As declarações de abertura começaram nesta segunda-feira no julgamento por homicídio em Massachusetts de Lindsay Clancy, uma ex-enfermeira de parto e pós-parto acusada de estrangular seus três filhos em 2023. Promotores e advogados de defesa concordam com os fatos das mortes, mas divergem sobre se a psicose pós-parto deveria isentá-la da responsabilidade criminal.
O caso concentra-se na condição rara, que afeta cerca de 1 a 2 mulheres a cada 1.000 após o parto. Especialistas a descrevem como uma emergência de saúde mental que pode causar alucinações, delírios, paranoia e mudanças repentinas de comportamento.

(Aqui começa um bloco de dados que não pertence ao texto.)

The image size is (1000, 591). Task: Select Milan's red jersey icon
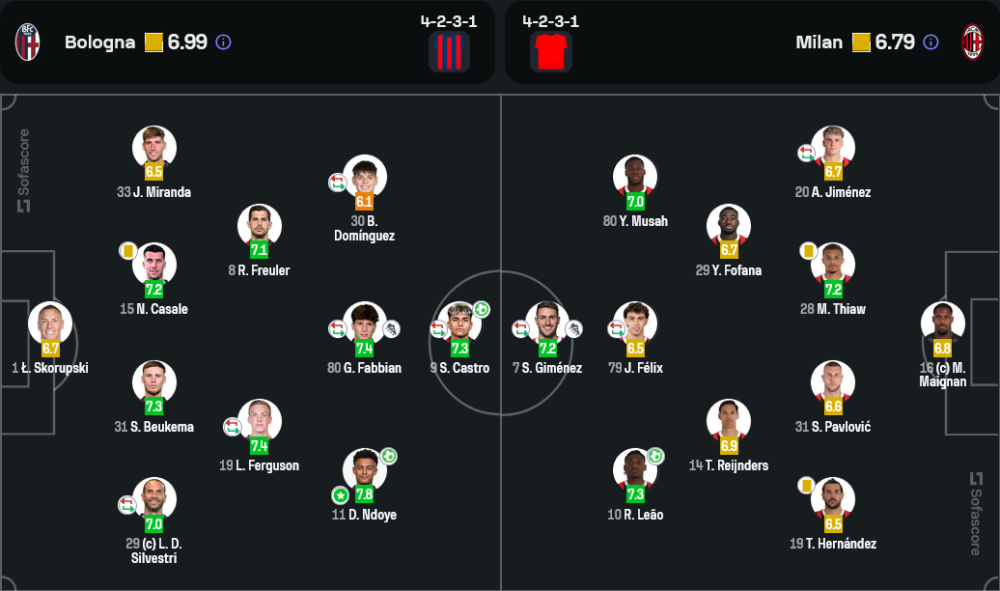[551, 52]
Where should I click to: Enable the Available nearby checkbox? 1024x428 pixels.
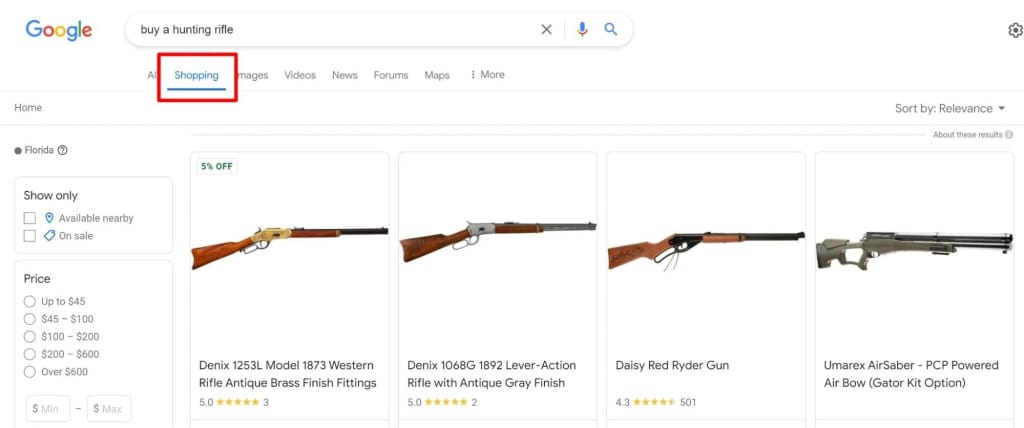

A Dra. Julia Riddle, psiquiatra reprodutiva da Faculdade de Medicina da Universidade da Carolina do Norte, disse à CBS News que os sintomas podem oscilar, tornando o diagnóstico difícil. Ela observou que muitas mulheres que passam pela condição relutam em revelar seus pensamentos.
Clancy e seu ex-marido entraram com processos separados alegando que seus prestadores de serviços médicos não diagnosticaram e trataram o transtorno adequadamente. A psicose pós-parto é distinta da depressão pós-parto, que é mais comum, e requer internação que pode incluir medicação ou terapia eletroconvulsiva.